Here, we have a Web Interface for the
Autopsy. We click on the New Case button
We name the Case, Provide the description,
and give the Investigator name for the documentation purposes. And again, click
on the New Case button.
Now it creates a case. After creating a
case, it requires a host for that particular case. It asks for the name of the
host. After providing the name click on the Add Host button to continue.
After the creation of the host, it asks us to add an image file. This is the step where we add the image file, we acquired from the target machine.
It asks for the location of the image file.
Since we downloaded it from our Web Browser, it must be in the Downloads
folder. We provide the path as shown in the image below. Also, choose the Partition
in the Type option. As it is a partition, otherwise it would be quite bigger.
Disks are bigger than partitions. After completing, click on the Next button to
continue.
Here it asks for further options. Let them
be the default and click on the Add button.
Now that our image has been mounted. It is time for Analyse-it. This can be done as shown in the image below.

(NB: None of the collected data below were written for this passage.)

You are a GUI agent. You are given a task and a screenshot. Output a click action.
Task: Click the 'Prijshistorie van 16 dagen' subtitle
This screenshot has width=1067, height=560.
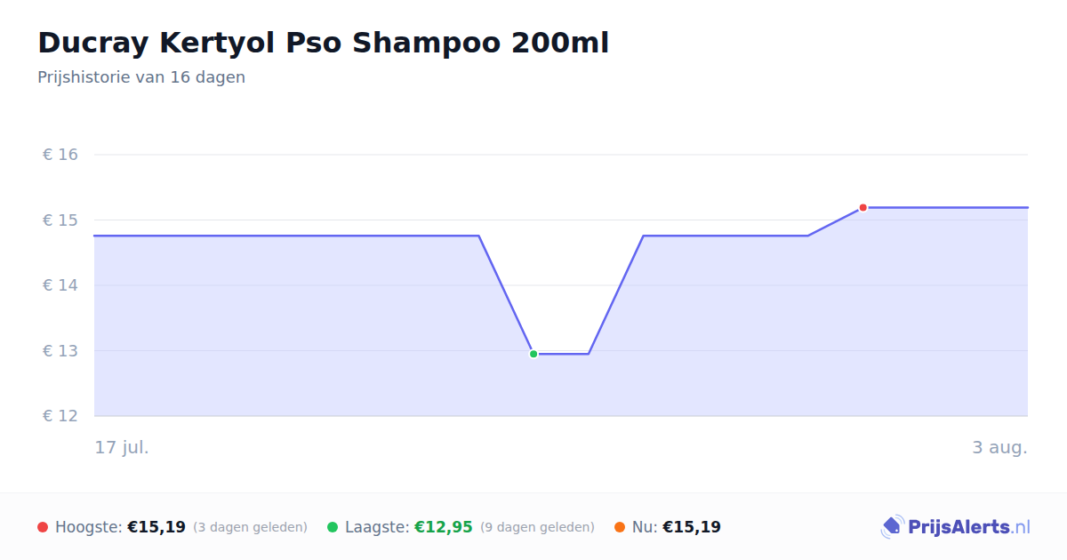coord(141,77)
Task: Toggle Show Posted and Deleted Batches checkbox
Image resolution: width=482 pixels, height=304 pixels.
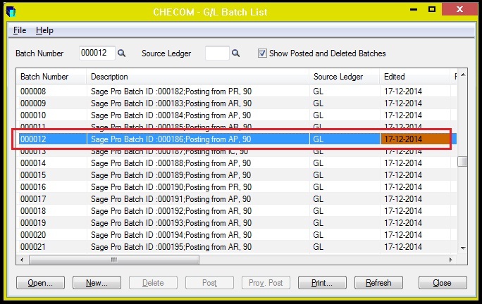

We see that we have a bunch of files. Among those files, we have 2 text files. A flag file and a creds file. Let’s take a look at our Third Flag.
Flag #4
Now, we have a creds.txt file. We take a look at it to find that there is some encrypted text inside it.
It seems like it is a Base64 encoding. We
use the echo command with a base 64 decoder as shown in the image below. This
might be the password for another user.
We enumerate the home directory and found
that there is another user by the name of forensics. The password must be for
this user. We use the su command to login as forensic and the password we
found. Now we use the sudo -l command to find what kind of binaries we can use
to elevate privileges. We find that ALL is permitted. So, we just use the sudo
bash command and get the root. Then look for the final flag in the root
directory and we have our fourth and final flag.
cd /home
ls
su forensics
jeenaliisagoodgirl
sudo -l
sudo bash
cd /root
cat root.txt
This concludes this vulnerable machine.